I read J’s memo while still trapped at Cornell. It was everything I could have hoped it would be after getting so amped up over the internet for 48 hours. Even the title of the memo was so subtly clever—it said that Windows would be part of the internet, decidedly not the other way around. While too many came to remember this memo for the use of “embrace, extend, innovate,” the reality was always the other way around for J (and I agree). The internet was larger than Windows and could not be contained by an operating system—Cornell was already proving this. Windows was an application on the internet.
Also misunderstood was the use of “killer.” “Killer app” was a phrase used broadly to lend legitimacy to a new platform. A necessity for a platform to gain traction was that it have a so-called killer application.
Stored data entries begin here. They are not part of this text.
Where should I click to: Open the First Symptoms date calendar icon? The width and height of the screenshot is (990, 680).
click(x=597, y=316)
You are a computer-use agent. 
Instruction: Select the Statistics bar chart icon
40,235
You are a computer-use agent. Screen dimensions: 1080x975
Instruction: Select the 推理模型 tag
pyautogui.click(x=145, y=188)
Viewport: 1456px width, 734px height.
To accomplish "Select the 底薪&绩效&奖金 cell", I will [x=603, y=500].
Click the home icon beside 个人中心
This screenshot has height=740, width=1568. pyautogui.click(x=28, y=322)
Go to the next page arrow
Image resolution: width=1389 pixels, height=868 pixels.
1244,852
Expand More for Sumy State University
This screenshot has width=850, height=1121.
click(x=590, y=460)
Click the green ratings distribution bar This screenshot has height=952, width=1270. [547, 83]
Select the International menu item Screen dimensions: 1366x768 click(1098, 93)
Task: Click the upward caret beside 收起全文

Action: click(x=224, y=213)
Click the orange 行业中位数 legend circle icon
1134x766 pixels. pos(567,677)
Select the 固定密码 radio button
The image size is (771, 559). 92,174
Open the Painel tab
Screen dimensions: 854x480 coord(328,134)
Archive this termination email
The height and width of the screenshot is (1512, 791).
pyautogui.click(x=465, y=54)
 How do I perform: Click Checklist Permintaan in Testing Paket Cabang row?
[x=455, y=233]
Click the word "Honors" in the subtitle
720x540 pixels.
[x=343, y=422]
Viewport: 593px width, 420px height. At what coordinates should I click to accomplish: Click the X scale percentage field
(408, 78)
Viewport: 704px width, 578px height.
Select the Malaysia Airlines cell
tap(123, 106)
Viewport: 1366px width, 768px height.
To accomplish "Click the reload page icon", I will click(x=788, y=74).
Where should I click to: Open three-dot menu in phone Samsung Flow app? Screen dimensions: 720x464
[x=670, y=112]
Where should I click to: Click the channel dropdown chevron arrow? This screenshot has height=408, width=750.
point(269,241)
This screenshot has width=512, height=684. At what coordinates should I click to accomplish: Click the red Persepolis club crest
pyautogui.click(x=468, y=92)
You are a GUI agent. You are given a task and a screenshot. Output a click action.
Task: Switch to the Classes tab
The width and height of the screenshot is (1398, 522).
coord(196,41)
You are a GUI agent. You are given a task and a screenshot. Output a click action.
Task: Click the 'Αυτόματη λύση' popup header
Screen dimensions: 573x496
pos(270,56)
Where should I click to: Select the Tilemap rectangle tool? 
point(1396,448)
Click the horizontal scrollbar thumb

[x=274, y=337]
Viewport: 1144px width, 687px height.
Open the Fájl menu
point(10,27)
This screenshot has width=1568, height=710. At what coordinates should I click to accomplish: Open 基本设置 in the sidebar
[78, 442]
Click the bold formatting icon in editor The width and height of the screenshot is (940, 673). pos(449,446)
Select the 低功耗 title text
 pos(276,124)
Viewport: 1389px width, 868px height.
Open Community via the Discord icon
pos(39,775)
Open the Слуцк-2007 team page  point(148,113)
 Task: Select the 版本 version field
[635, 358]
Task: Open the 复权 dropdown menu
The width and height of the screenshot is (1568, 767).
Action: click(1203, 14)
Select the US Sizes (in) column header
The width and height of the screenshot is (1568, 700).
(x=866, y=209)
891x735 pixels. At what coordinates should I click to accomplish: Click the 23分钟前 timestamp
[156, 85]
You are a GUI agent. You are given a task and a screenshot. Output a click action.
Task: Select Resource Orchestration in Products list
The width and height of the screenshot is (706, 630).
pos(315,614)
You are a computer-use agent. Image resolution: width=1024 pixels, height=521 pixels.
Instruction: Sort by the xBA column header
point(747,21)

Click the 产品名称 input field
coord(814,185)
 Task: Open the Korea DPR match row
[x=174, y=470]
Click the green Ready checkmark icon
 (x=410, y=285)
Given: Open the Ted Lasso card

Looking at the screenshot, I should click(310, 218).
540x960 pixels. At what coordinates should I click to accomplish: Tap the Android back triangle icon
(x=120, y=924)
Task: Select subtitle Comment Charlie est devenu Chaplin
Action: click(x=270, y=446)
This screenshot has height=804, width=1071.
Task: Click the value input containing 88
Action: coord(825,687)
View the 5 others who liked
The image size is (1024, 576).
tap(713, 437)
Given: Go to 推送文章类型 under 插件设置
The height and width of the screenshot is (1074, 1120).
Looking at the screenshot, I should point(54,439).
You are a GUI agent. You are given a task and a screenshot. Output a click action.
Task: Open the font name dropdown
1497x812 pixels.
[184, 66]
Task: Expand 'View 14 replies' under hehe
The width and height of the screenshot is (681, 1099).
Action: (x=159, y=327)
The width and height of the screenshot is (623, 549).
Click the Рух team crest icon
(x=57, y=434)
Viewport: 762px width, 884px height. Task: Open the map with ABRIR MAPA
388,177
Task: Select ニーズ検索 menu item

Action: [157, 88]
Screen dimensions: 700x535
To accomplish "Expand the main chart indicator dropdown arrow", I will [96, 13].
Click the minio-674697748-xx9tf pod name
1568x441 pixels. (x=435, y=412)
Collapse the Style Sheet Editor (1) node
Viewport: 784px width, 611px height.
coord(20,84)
VisiCalc was the killer application for Apple. Lotus 1-2-3 was the killer application for MS-DOS. Excel was for Windows, and so on. The turn of the phrase was that Windows would be what could accelerate the internet.
There would be much truth in that.
On to 026. Blue Suede Pumas
Great story, really enjoying reminiscing about this time. Everyone was so busy with Win95, NT, etc and yet somehow made the time to respond to the internet. An incredibly hectic but fun time at Microsoft.
I arrived in Amherst at the tail end of this era--Fall 1996. While everyone was running Netscape on Windows with Trumpet Winsock, our e-mail was still on VMS servers accessible via telnet and POP (by the time I graduated they had IMAP up). I worked as a student computer center supervisor and spent many, many hours on a VT220 wrangling print queues and poking around the system. We made extensive use of plan files and Usenet. It was an age of wonders.
I think my favorite manifestation of Microsoft's reaction to The Internet was the release of the TCP/IP stack in Windows for Workgroups. WFW3.11 was my favorite version of Windows until 2000 shipped, and the TCP/IP stack had a really solid feeling of quality to it. I know that sounds strange, but it really was one of the best networking experiences I ever had. I delayed upgrading to WIndows 9x until my senior year because I was so happy with WFW.
They installed Windows 95 in the computer lab during my freshman year and I remember asking how to troubleshoot and deal with the registry. The reply from the Windows specialist on staff was, "You don't." And it was true--it wouldn't be until the "95B" release that we felt it was stable enough to go poking around in. During those days the most dreaded error messages were all about corrupted hives ...
I do miss the software universities built for themselves and then made freely available--much of it was really high quality, and it feels like every institution decided to build one specific thing to fill a niche. I still use Fetch (originally from Dartmouth) for file transfers even though Panic's Transmit is probably a more full-featured and modern program (although I do use their Nova for some web development, so it comes out in the wash).